December 18, 2012
By Jacob Combs
Finally: Rhode Island Senate President M. Teresa Paiva Weed announced yesterday that she would allow a marriage equality vote in the Senate, should the House succeed in passing an equal marriage bill, the Providence Journal reported. Paiva Weed is a long-time opponent of marriage equality, and has refused to even allow a vote on the issue in the past, so her announcement is a good sign for equality advocates in the state.
This does not in any way mean that marriage equality is a done deal in the Ocean State, but it is certainly a significant new development in a state that remains the only one in New England to bar same-sex couples from marrying. Rhode Island began offering civil unions in 2011, but a remarkably low number of couples have taken advantage of the provision, likely due to the wide latitude it provides for religious exemptions, which puts couples at risk of discrimination.

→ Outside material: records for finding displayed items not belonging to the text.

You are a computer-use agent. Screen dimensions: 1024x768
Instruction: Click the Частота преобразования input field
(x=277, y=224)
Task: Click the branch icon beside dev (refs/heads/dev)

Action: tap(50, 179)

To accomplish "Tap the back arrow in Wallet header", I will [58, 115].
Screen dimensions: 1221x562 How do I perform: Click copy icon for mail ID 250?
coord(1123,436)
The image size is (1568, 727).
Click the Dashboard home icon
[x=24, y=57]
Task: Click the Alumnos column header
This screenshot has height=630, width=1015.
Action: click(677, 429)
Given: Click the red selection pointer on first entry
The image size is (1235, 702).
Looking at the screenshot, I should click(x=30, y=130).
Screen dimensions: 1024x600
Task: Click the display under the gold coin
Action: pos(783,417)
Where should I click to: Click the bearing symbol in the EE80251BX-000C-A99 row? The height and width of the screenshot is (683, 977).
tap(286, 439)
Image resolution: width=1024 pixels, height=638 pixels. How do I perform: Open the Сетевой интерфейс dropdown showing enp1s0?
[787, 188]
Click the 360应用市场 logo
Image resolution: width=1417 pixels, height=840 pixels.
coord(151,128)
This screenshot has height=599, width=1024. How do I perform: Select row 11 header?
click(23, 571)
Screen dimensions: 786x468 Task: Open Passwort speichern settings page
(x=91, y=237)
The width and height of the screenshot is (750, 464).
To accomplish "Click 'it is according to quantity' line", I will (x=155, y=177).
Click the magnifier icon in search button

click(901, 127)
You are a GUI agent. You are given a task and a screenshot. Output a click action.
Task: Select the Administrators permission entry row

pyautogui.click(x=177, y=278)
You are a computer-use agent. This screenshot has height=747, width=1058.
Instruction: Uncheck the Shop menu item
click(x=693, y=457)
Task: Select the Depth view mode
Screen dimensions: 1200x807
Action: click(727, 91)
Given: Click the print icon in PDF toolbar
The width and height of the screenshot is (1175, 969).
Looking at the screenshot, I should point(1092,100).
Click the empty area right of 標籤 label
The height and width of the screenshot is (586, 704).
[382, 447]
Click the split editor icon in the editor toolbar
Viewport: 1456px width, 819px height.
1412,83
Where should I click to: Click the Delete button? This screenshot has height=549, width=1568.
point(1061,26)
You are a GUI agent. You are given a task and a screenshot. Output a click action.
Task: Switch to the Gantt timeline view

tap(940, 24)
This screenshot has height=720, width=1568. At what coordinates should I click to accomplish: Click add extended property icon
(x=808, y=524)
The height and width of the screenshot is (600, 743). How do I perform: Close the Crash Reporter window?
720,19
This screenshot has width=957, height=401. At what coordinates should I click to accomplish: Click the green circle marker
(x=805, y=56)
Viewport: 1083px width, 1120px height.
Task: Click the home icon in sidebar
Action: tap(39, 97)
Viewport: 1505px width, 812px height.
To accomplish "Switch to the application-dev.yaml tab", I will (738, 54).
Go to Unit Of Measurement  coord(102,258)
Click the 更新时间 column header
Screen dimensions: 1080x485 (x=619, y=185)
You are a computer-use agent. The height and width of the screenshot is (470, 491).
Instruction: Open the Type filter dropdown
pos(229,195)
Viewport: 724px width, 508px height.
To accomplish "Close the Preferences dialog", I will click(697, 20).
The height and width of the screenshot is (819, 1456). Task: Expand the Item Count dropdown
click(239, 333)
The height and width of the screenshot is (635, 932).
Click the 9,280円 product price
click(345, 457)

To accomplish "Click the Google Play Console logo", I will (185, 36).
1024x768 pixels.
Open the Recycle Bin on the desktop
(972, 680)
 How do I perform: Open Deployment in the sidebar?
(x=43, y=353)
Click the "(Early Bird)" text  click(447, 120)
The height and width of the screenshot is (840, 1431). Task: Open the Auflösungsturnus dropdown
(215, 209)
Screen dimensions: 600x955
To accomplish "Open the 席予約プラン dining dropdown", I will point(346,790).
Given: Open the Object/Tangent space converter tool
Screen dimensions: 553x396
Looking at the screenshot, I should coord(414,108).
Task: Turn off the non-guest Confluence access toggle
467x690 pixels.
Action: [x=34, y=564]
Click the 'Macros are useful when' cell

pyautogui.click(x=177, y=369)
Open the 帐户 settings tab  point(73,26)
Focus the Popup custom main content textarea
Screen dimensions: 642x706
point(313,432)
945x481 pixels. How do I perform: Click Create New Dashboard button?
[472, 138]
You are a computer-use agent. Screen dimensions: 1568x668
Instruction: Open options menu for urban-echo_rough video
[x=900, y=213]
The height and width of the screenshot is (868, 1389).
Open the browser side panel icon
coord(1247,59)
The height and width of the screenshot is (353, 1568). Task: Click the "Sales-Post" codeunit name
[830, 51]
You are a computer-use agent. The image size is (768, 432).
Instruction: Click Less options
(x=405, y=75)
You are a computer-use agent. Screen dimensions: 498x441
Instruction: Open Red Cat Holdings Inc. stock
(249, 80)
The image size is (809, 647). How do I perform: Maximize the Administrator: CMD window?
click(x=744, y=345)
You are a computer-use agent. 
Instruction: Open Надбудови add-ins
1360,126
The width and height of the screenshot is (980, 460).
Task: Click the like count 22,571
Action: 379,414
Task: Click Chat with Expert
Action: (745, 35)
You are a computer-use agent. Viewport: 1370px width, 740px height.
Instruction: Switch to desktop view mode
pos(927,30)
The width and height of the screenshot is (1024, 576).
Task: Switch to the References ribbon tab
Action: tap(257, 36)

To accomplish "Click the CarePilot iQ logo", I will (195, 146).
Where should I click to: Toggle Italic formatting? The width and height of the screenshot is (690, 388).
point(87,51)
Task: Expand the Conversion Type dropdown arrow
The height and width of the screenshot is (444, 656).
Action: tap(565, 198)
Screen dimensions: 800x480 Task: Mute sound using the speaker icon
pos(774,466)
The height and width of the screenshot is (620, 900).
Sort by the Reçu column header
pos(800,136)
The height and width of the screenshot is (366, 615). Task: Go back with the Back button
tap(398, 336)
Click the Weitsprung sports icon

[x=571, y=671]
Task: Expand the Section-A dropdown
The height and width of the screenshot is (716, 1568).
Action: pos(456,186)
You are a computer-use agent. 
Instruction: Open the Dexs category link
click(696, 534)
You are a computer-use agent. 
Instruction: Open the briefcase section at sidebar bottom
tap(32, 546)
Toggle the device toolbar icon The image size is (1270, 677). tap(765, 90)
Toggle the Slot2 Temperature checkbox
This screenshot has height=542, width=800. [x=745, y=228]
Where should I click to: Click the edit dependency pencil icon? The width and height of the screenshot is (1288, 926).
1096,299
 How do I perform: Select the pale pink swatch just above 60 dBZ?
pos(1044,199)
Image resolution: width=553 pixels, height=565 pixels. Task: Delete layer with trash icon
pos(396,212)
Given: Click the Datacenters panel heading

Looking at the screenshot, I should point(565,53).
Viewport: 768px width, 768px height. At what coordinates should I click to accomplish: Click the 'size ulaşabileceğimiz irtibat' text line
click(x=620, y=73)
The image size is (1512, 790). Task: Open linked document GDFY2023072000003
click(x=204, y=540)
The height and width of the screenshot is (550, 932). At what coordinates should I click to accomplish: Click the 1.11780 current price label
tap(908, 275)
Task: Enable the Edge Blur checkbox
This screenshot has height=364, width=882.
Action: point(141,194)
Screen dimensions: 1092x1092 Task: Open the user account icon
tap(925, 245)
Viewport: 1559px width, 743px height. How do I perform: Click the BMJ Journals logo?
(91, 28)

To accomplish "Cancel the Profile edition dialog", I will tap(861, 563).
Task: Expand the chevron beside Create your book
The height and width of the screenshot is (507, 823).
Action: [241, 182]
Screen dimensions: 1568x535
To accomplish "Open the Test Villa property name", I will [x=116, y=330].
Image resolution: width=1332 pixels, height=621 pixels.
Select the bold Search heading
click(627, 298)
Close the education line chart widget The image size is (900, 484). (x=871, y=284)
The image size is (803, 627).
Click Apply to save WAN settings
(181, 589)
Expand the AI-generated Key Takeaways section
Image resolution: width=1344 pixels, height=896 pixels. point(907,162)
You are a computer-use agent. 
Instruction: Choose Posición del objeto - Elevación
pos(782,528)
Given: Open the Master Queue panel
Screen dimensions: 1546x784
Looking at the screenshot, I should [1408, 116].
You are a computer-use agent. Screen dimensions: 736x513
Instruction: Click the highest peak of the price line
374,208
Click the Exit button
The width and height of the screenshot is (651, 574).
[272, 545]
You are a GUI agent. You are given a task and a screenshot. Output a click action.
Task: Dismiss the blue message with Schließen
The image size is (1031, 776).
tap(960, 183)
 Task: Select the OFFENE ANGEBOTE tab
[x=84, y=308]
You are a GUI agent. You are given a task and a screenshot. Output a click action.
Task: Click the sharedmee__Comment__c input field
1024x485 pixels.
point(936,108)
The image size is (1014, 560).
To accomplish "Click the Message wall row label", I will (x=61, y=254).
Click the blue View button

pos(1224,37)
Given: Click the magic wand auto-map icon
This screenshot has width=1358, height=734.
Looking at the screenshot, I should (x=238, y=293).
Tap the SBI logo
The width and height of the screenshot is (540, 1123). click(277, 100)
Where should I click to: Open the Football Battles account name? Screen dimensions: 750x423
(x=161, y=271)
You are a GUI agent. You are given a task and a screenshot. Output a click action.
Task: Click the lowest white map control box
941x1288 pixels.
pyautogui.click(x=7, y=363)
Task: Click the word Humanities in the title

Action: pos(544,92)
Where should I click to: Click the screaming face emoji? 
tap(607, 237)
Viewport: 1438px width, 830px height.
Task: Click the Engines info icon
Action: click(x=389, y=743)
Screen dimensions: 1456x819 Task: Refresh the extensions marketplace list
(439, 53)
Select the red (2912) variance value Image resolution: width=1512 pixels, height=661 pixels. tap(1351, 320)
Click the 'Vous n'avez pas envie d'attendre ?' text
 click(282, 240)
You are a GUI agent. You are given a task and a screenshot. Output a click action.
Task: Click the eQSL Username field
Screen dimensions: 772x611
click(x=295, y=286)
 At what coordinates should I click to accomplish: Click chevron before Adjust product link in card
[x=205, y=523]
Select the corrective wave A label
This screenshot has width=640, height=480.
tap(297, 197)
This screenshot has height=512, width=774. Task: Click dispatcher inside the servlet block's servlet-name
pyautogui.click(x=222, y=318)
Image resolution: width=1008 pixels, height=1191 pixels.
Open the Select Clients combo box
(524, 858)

House Speaker Gordon Fox, who is openly gay, has consistently vowed to bring marriage equality legislation to a vote in his chamber next year. Supporters of marriage equality did well in Rhode Island during the November election, with several new allies in the House and a few in the Senate, which will likely prove the main obstacle to a marriage equality bill’s final passage. Gov. Lincoln Chaffee, an Independent, supports marriage equality and would sign a bill should it come to his desk.
In her Monday announcement, Paiva Weed said that she expects the Senate Judiciary Committee to vote on any bill that passes the House. She explicitly stated that the Senate will not take any action on its own, but did say that she “anticipate[s] a vote in the Senate Judiciary committee.” For now, that means the onus is on Fox to start the process when the legislature reconvenes in 2013.
A caveat: marriage equality legislation in Rhode Island has a long, frustrating history of stop-and-start not-quite-progress. In February, I wrote a post titled “Will 2012 finally be the year for marriage equality in Rhode Island?” In it, I noted that a marriage equality bill had been unsuccessfully introduced into the Rhode Island state legislature every year since 1997 without ever coming up for a vote. 2012 turned out to be no exception to that rule.
As is evident now, the answer to the titular question of that post was ‘no.’ The fate of a marriage equality bill in the Rhode Island Senate is yet unclear, but even if such a bill passes the House and fails in the Senate, it will still be a sign of progress in a state where public support for equal marriage rights is strong and where equality looks like it will be realized, with luck and hard work, at some point in the next few years.